Kisah Nelayan Pesisir Timur Jambi Hantam Ombak 4 Meter Saat Anomali Cuaca Awal Tahun
January 27, 2026 09:48 AM

"Kalau ombak arahnya dari utara. Tapi angin ini enggak bisa diprediksi. Kadang tenang, tiba-tiba kencang" 
Sulaiman
Nelayan Kampung Laut, Kabupaten Tanjung Jabung Timur

TRIBUNJAMBI.COM, MUARASABAK - Sore itu, Senin (19/1/2026), mendung menggelayuti pesisir timur Jambi. Sejumlah nelayan tampak merapikan jaring di tepi kuala. Beberapa perahu bermesin kecil ukuran tiga gross ton (GT) hanya terikat di tambatan. Penampakan seperti itulah yang terlihat di Kampung Laut, Kelurahan Tanjung Solok, Kecamatan Kuala Jambi, Kabupaten Tanjung Jabung Timur, setiap akhir dan awal tahun.

Biasanya, saat sore, nelayan bersiap menghadapi laut lepas di kawasan ambang luar, lokasi utama mencari udang dan ikan.

Namun, cuaca ekstrem yang melanda perairan Provinsi Jambi sejak akhir 2025 hingga awal 2026, berdampak langsung pada aktivitas nelayan pesisir timur.

"Cuaca ekstrem ini sejak akhir tahun kemarin. Awal tahun masih begitu. Karena pengaruh cuaca, sebagian nelayan ada yang ke laut, ada juga yang memilih tidak,” ujar Sulaiman (26) saat dijumpai Tribun Jambi, Senin (19/1/2026).

Nelayan muda dengan nama panggilan Leman itu menceritakan cuaca buruk mulai dirasakan sejak akhir November hingga memasuki Desember 2025. Kondisi tersebut berlanjut hingga Januari awal tahun ini.

Berhari-hari Tak Melaut, Angin Sulit Diprediksi

Dia bertutur, gelombang tinggi mulai muncul sejak akhir November dan semakin terasa memasuki awal Desember. 

Arah ombak umumnya datang dari utara, sementara arah angin sulit diprediksi karena kondisi pancaroba yang disertai hujan.

MEMUTUSKAN TIDAK MELAUT - Nelayan di Tanjabtim
BALIK - Nelayan di Kampung Laut, Kelurahan Tanjung Solok, Kecamatan Kuala Jambi, Kabupaten Tanjung Jabung Timur, tidak jadi melaut karena ombak tinggi, Senin (12/1).

"Kalau ombak arahnya dari utara.
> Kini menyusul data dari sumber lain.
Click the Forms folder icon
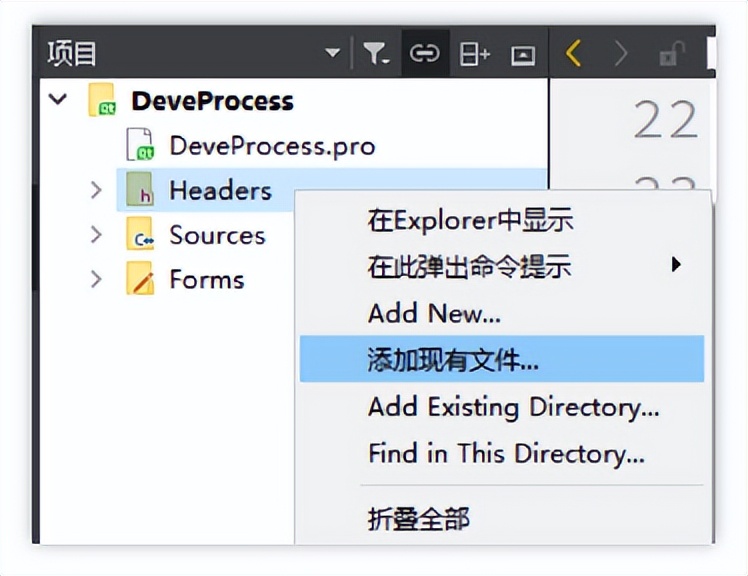 point(140,280)
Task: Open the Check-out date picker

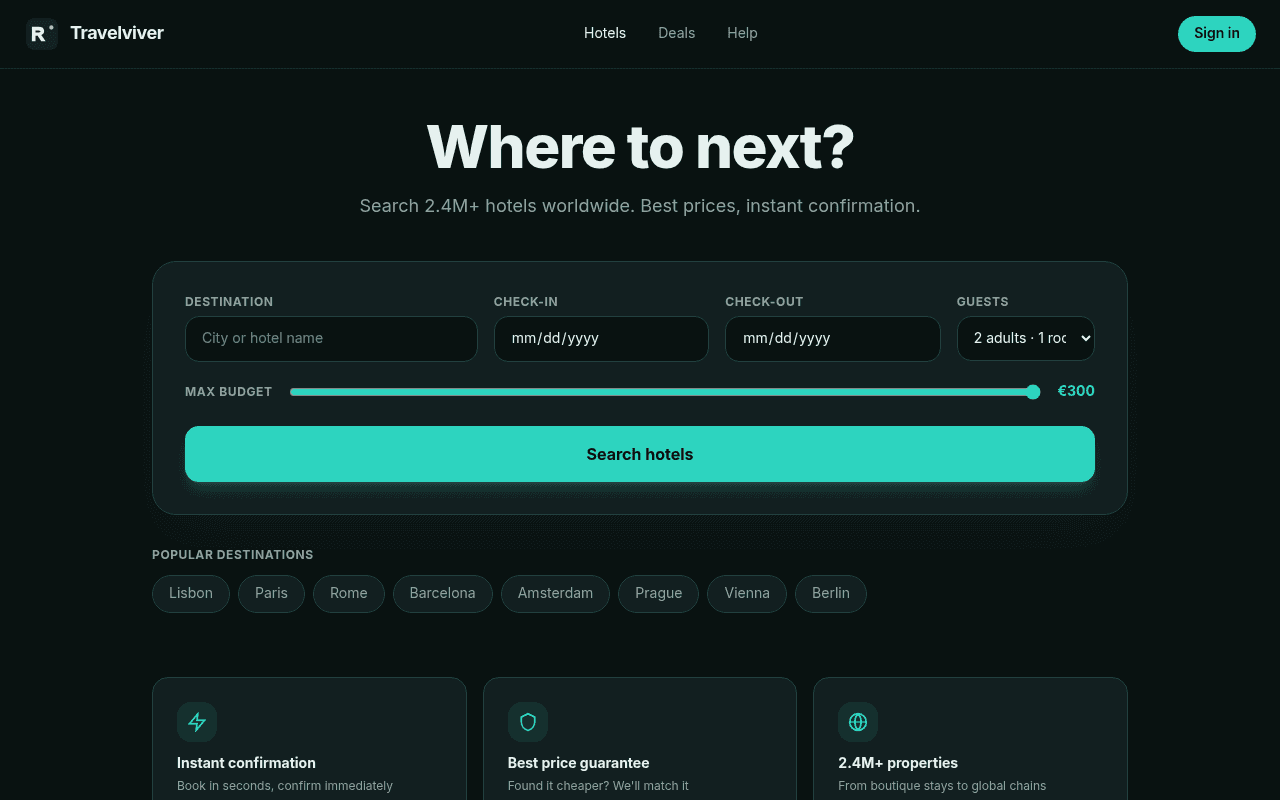Action: point(833,339)
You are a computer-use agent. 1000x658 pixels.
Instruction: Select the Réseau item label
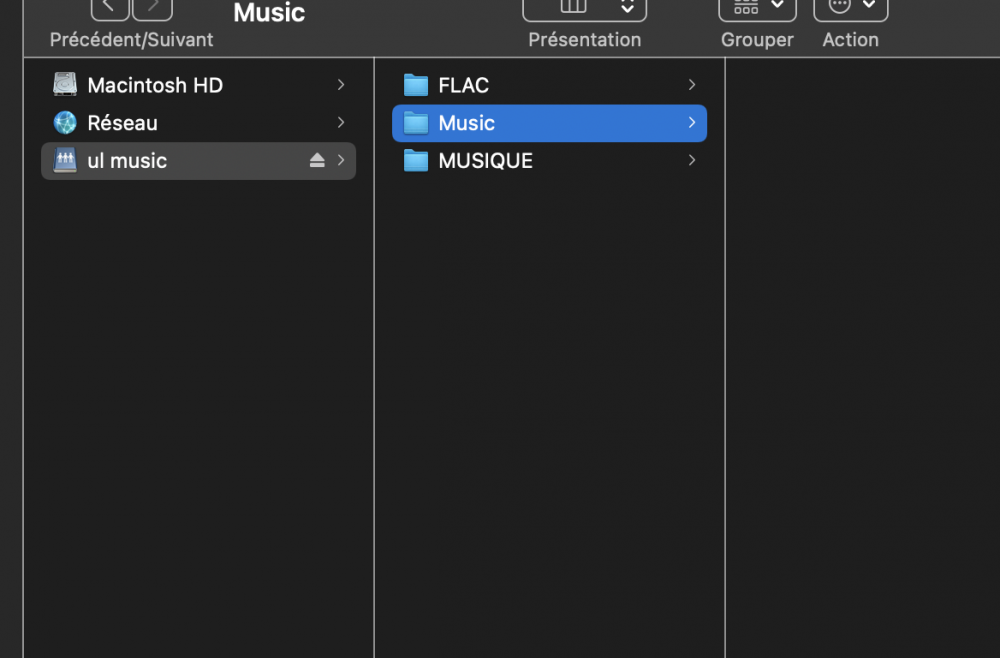pos(122,122)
Tapi angin ini enggak bisa diprediksi. Kadang tenang, tiba-tiba kencang," katanya.

Leman menuturkan, gelombang tinggi mulai dirasakan ketika kapal nelayan keluar sekitar lima mil dari bibir pantai. Semakin ke tengah laut, kondisi ombak kian berbahaya.

"Kalau sudah di atas lima mil, ombak bisa dua sampai tiga meter. Kadang bisa sampai empat meter," ujarnya.
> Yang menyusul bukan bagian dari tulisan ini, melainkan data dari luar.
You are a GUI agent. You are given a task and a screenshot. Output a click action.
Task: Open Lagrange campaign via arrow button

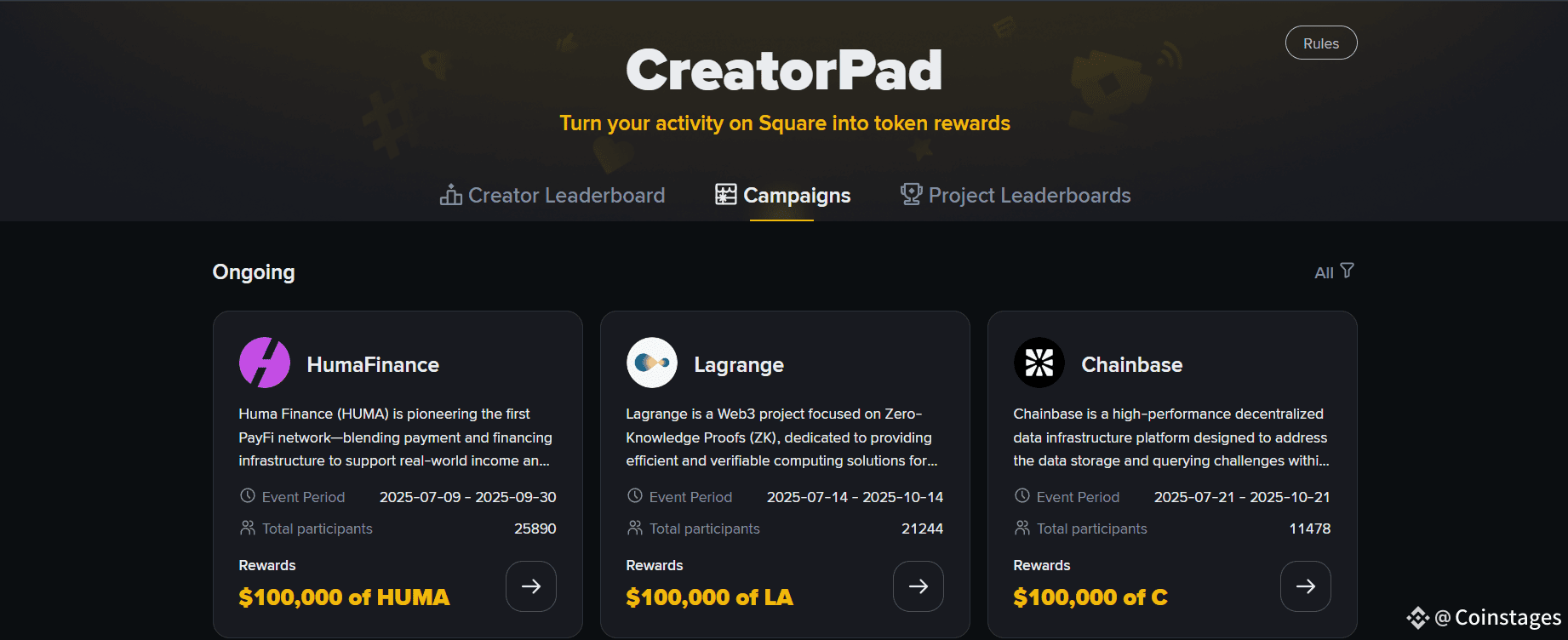click(x=918, y=586)
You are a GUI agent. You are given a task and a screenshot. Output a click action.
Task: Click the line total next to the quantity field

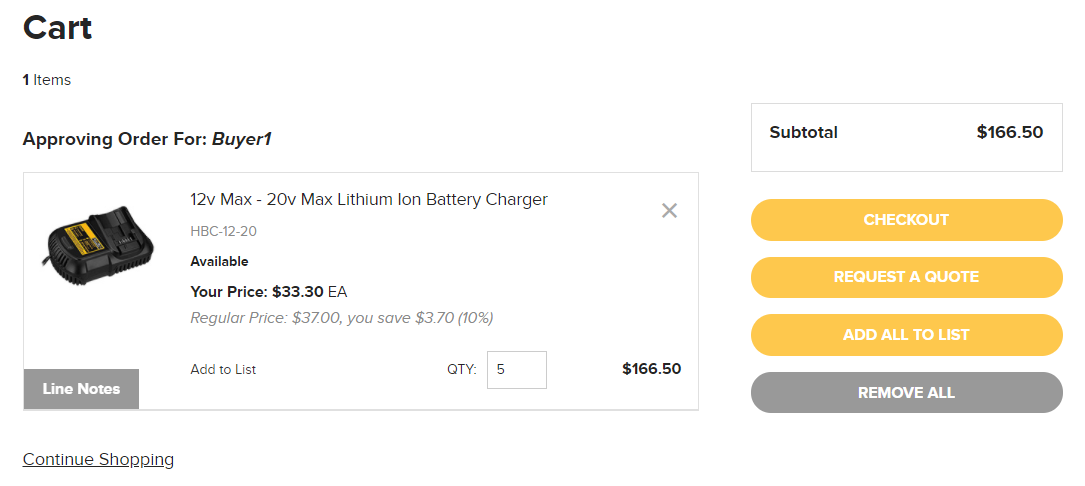pyautogui.click(x=651, y=369)
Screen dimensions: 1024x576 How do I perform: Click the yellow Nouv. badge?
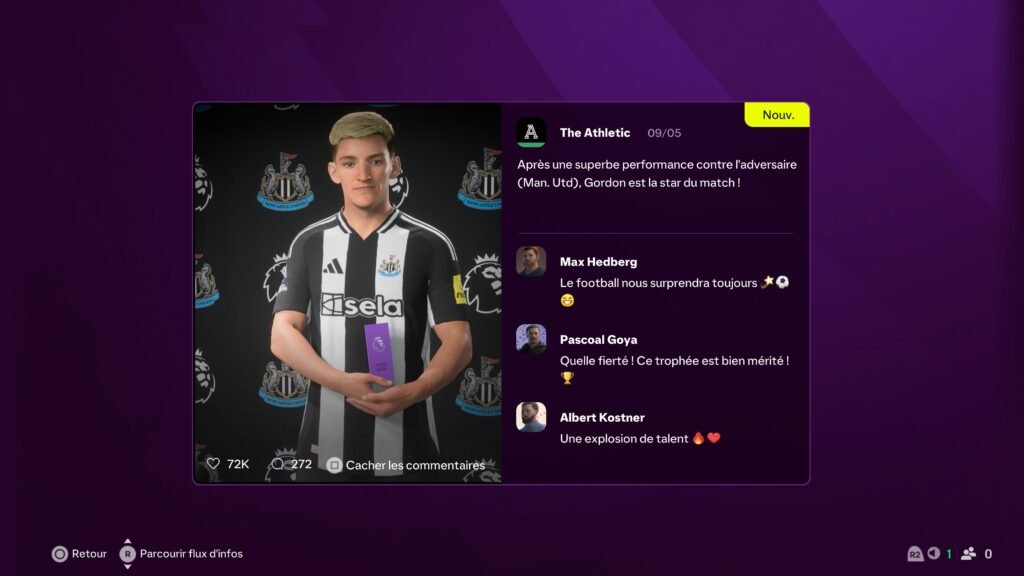(777, 115)
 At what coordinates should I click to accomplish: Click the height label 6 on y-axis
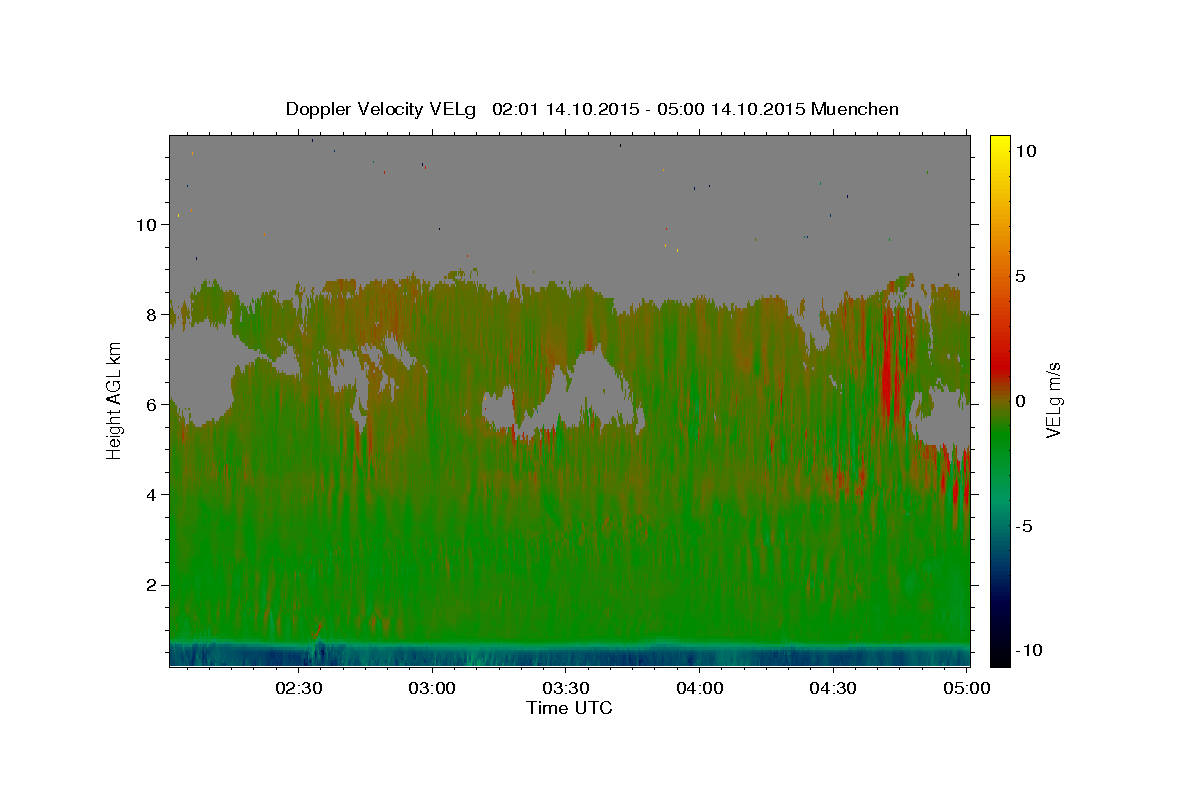(151, 405)
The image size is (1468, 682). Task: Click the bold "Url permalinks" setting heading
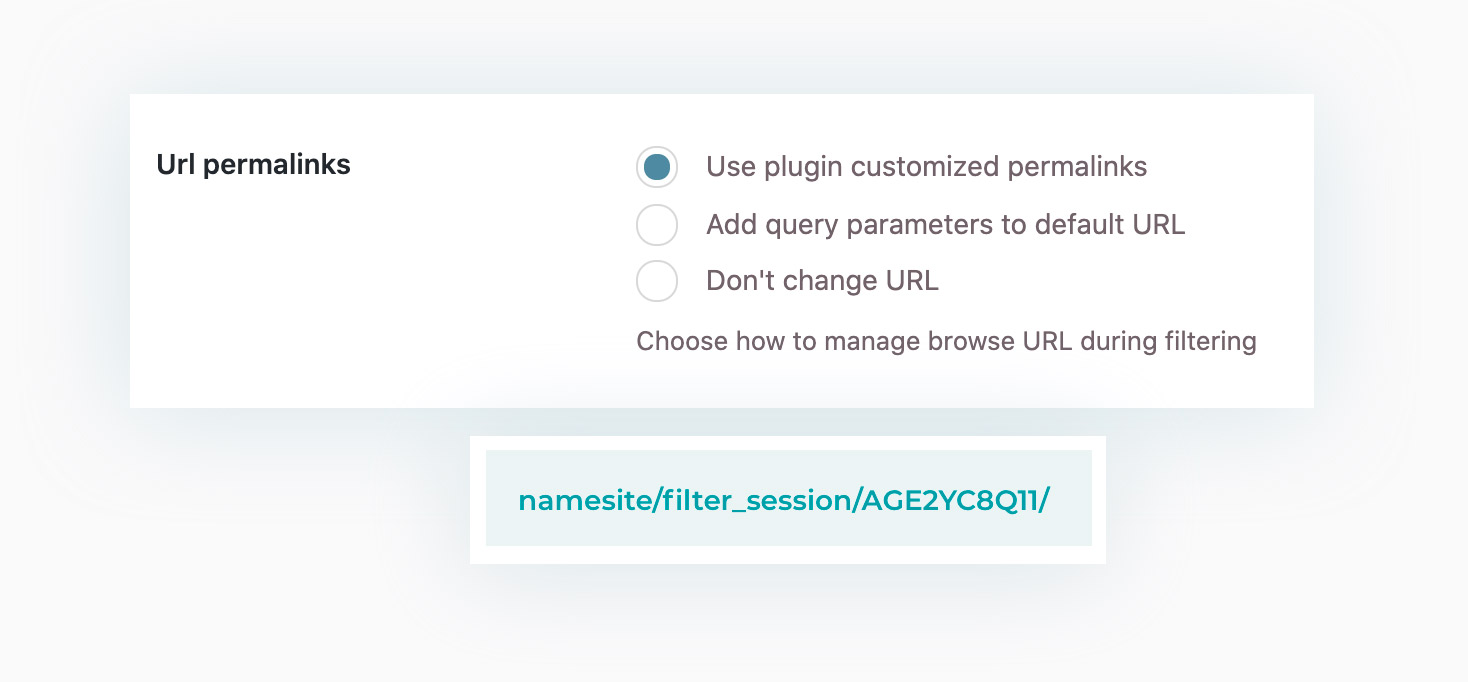254,165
Akibat cuaca tersebut, Leman mengaku sudah enam hari tidak melaut. Terakhir kali ia turun ke laut sekitar tanggal 5 atau 6 Januari 2026. "Sudah hampir seminggu enggak ke laut. Pagi tadi sebenarnya mau berangkat, tapi lihat angin kencang, akhirnya batal," tuturnya.

Berubah Tiba-tiba di Mendahara Ilir

Nelayan di wilayah Kecamatan Mendahara Ilir, Kabupaten Tanjung Jabung Timur, Jambi, pun menuturkan senada. Gelombang laut yang kuat disertai angin kencang menjadi ancaman serius bagi keselamatan nelayan saat melaut.

Ibnu Hajar (55), nelayan, menutuirkan cuaca laut saat ini tidak menentu dan dapat berubah secara tiba-tiba. 

"Sekarang ombak sangat kuat. Kalau nelayan ingin melaut harus berhati-hati dan melengkapi peralatan seperti pelampung untuk berjaga-jaga saat keadaan darurat, karena cuaca di laut sedang tidak menentu," katanya kepada Tribun Jambi, Sabtu (17/1/2026).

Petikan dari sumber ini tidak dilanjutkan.